In response to demand for local food, the state gave out 257 grants in 80 counties. That included $11.5 million dollars for meat processing facilities, some direct-to-consumer farmers, dairy and meat processing, grocery stores, smaller stores, 54 food pantry and soup kitchens and registered farmers markets, Beam said.
The funds made a difference, he said. Meat processing and lockers were able to add cold storage to extend storage time and expand their capacity. A Kansas City church developed a community kitchen, specialty crop farmers used funds for a water system, and others orchestrated a system for online food orders.
Kansas also dealt with challenges on the animal health side in 2020, with several incidences of a foreign animal disease called vesicular stomatitis virus (VSV) this past spring and summer. It was found mainly in 26 southeastern Kansas counties. Staff and veterinarians from the U.S. Department of Agriculture did outreach with local fairs and horse shows and did 270 investigations.
“What is the Department of Ag doing about the increase in suicides in regard to the farming industry?” asked Rep. Troy Waymaster, chairman of the Kansas House Appropriations Committee.
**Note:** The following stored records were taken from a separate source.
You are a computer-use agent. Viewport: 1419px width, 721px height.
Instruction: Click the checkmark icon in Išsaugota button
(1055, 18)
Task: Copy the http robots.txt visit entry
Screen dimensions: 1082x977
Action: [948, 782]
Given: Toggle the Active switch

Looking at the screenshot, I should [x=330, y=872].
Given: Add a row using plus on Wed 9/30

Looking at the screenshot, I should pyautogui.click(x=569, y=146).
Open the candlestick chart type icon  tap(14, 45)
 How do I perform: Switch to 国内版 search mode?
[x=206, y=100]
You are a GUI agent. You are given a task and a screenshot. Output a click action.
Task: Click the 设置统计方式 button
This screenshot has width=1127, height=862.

That concern was the drive to create the website KansasAgStress.org and 24/7 support at 1-800-447-1985, Bean said. The website had 2,500 visits in 2020 with the average visitor spending 18 minutes there.
Numbers show so far in 2021 that traffic has dropped off.
“I hope that’s an indication that stress levels have dropped off,” Beam said. “Even if commodity prices increase, expenses haven’t decreased so it could continue to be a squeeze for some.”
The last federal bill has money for states to focus on agriculture stress, and there may be an opportunity to enhance this program with that funding, he added.
“So, 2020 was challenging for everybody including those in ag, but I would say we get to witness the strength and perseverance of our ag and rural communities,” Beam said.
He’s hopeful that exports remain strong, that domestic consumer demand increases, and that western Kansas sees some relief from drought conditions.